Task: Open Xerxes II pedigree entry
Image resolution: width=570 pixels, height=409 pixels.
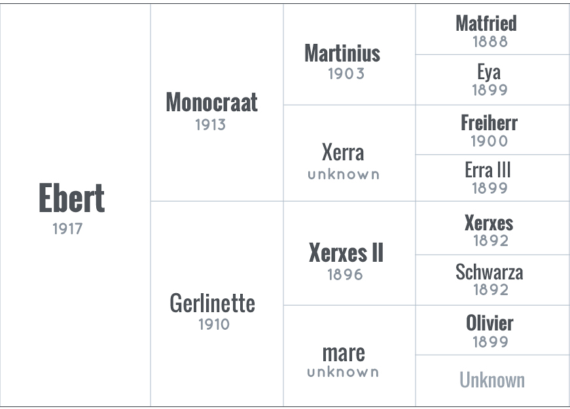Action: coord(346,253)
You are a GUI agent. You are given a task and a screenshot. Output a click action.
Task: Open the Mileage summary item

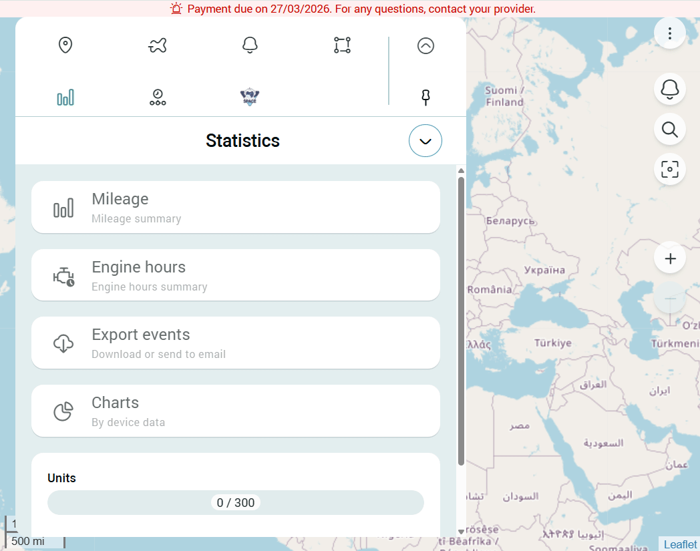point(236,208)
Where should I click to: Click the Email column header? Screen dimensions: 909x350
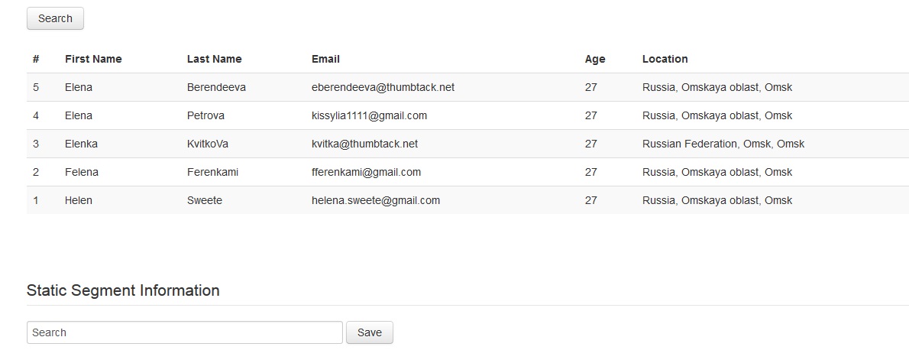[x=325, y=59]
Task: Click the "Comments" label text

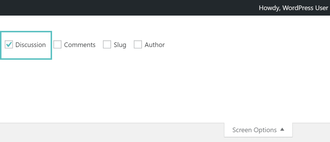Action: (x=80, y=45)
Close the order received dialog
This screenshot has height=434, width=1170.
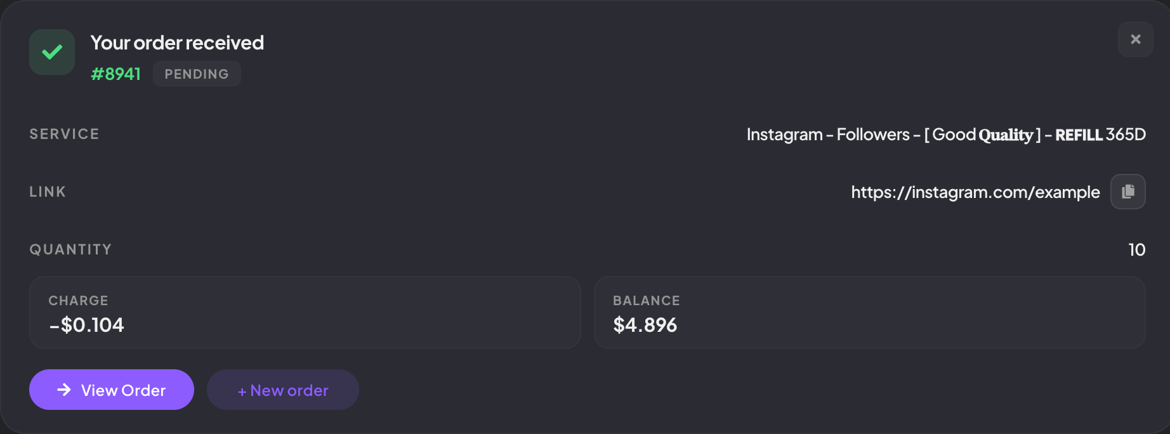pyautogui.click(x=1135, y=39)
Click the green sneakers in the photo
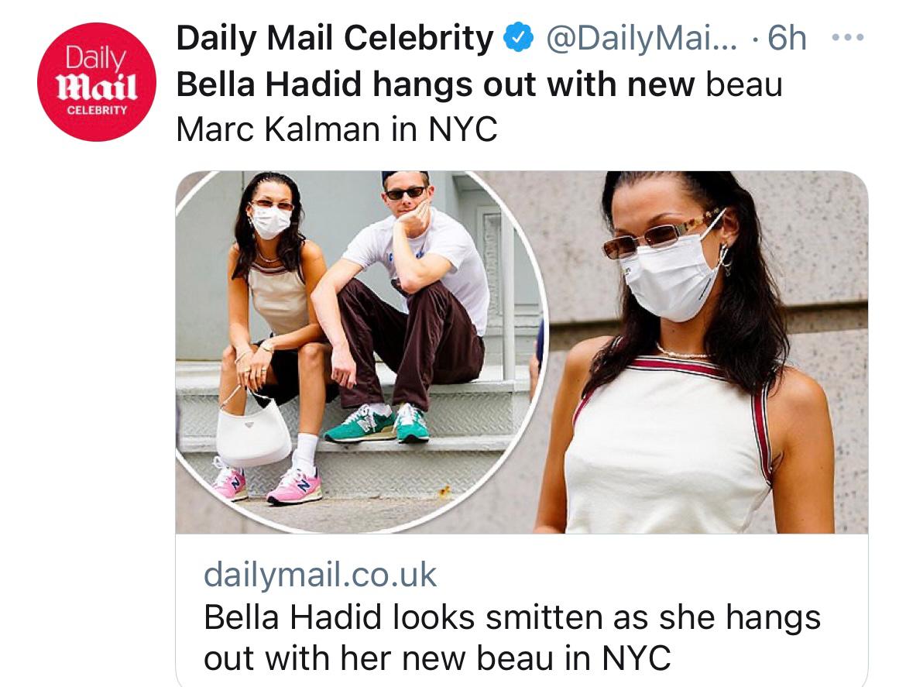The height and width of the screenshot is (687, 906). (377, 424)
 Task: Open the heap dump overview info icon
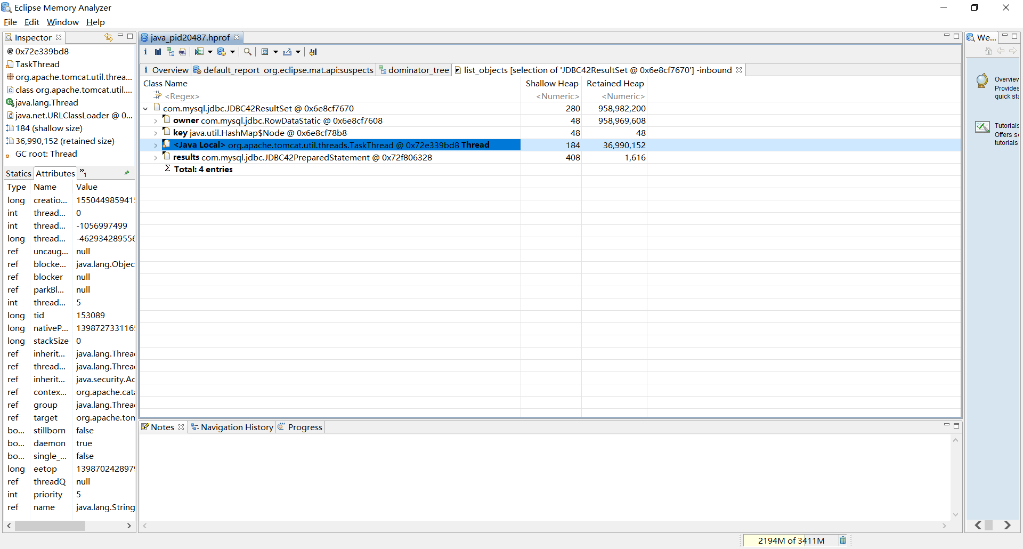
◇ ◇ ◇
* _REQUIRED WORK_
The lines to copy begin at the one containing "Where should I" and end at the last line of the records. Set down exactly those lines and no others, both ends included, and omit all pictures.

* _RESPONSE AREA_
Where should I click to: Click the Email column header? Screen dimensions: 909x350
[x=325, y=59]
Task: Click the "Comments" label text

Action: (x=80, y=45)
Close the order received dialog
This screenshot has height=434, width=1170.
pyautogui.click(x=1135, y=39)
Click the green sneakers in the photo
The height and width of the screenshot is (687, 906). (377, 424)
 Task: Open the heap dump overview info icon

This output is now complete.